Who’s where in the Lime?

Source: Map data was prepared based on public data provided by companies.  Please note that this map is only meant to show the acreage location of certain operators and no precedence is given to companies based on format or color.

The above map (prepared by The Energy Harbinger) shows where certain operators own acreage by county.  Because not all operators have disclosed where they’re operating and some companies have only partially disclosed the counties they operate in, this map is incomplete.  However, it does show the extent of the play and some of the more popular counties.  Net acreage by operator: APA: 580k; Atlas: 7.25k; Chesapeake: 2,000k; Devon: 545k; Equal: 7.25k; HK: 45.28k; Range: 152k; Sandridge: 1,700k.

Now we know the big operators that are in the Mississippian; however, there’s plenty of smaller companies with large acreage positions there too, including Petro River Oil.  This private company is interesting not only because it has amassed 100k net acres in the Lime, but because of its strong leadership team.  The company boasts two CEOs, Daniel Smith and Ruben Alba, who combined have several decades of experience in the oil and gas industry.  Mr.
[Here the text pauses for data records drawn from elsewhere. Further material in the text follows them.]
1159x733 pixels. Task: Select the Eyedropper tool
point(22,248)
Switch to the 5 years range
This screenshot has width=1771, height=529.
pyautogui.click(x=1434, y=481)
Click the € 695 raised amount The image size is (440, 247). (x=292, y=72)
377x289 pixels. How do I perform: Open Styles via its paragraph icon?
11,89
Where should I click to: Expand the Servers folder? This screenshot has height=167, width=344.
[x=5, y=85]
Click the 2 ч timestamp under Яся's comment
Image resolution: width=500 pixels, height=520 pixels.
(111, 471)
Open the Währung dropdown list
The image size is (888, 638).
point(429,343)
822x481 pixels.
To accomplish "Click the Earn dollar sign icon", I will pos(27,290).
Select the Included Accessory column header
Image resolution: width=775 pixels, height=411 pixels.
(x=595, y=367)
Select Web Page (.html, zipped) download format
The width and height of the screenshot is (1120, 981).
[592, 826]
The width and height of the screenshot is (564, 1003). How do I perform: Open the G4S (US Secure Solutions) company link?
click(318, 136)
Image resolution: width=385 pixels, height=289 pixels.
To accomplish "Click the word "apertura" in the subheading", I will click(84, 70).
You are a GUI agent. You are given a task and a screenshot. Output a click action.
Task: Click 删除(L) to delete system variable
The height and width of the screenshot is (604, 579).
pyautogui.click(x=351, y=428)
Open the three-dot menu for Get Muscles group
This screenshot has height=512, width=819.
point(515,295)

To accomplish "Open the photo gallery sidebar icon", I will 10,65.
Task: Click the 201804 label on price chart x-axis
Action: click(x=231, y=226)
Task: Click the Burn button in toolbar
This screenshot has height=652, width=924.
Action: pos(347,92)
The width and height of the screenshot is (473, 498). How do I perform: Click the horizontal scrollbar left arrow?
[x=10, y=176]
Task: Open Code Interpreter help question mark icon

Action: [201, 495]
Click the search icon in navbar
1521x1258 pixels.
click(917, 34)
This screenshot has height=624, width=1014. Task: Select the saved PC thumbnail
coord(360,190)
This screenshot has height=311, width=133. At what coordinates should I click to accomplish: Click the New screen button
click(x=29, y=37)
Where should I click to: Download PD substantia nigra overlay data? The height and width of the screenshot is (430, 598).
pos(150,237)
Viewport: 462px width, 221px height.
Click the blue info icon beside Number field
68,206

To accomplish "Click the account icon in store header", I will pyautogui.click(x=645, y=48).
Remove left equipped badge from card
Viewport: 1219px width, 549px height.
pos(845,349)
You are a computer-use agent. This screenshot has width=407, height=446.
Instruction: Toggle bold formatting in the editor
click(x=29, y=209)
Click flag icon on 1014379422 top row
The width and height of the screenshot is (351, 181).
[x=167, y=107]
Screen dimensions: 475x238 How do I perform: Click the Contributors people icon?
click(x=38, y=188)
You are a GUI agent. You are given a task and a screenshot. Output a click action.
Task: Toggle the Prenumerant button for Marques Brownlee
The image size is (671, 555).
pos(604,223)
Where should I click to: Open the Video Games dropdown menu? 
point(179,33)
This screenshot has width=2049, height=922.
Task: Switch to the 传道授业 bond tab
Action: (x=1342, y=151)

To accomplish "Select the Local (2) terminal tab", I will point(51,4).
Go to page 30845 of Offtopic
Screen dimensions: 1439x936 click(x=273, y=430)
Smith has experience growing companies to maturity, serving as the Operations Engineer at XTO Energy before it was bought by Exxon Mobil (XOM) in December, 2009.  Mr. Alba brings an extensive oil service resume to the company.  Not only has he spent the majority of his career working for Halliburton Energy Services and Superior Well Services, but he also holds several patents in completion technology.  These Co-CEOs are supported by Luis Vierma, who spent several decades at Venezuelan state-owned oil and gas company PDVSA, where he served as the VP of Exploration and Production.  Bottom line, if there’s a private company to keep an eye on in the Lime, its Petro River.

If one of the negatives on the Lime is its lower oil cut, a second would be its high water content.  Sandridge is reporting an average of 2k to 3k barrels of water per day during the first 30-days of production per well.  To efficiently dispose of this water, companies must develop a network of salt water disposal wells (SWD) which they will inject produced water into for disposal in the Arbuckle Group formation (see Mississippian cross-section above).  While SWD wells add complexity to the Lime, they are relatively cheap to drill (~$265k per well) and will service water for between six and eight producing wells.  If we divide $265k by six (low end of estimate), we find that SWD wells add roughly $44k in expenses per well.

What can we expect from the Lime moving forward?  Companies like Devon and Encana, who’ve recently added 400k and 220k net acres, respectively, will be ramping-up production to delineate and hold their acreage positions.  The core of the play, lying in South-central Kansas and North-central Oklahoma (see map above), has been delineated for the most part and has proven to be consistent.  While the extension area hasn’t been delineated with horizontal production, the area holds more than 7k producing vertical wells and is an oilier field than the core.  SD is beginning to drill wells in the extension area of West-central Kansas (see above maps), where it holds 900k net acres.  The company’s initial extension wells are located in Hodgeman, Finney, Ford, Gray and Ness Counties and the company expects to announce results from these wells later this year.  Apache’s entire acreage position (580k net) lies in the extension portion of the play (see map above), and its delineation will be important to pay attention to.  If SD’s and APA’s wells prove to be as economic as the core, the land grab currently happening in the core will quickly spread North, creating one of the biggest plays in the United States.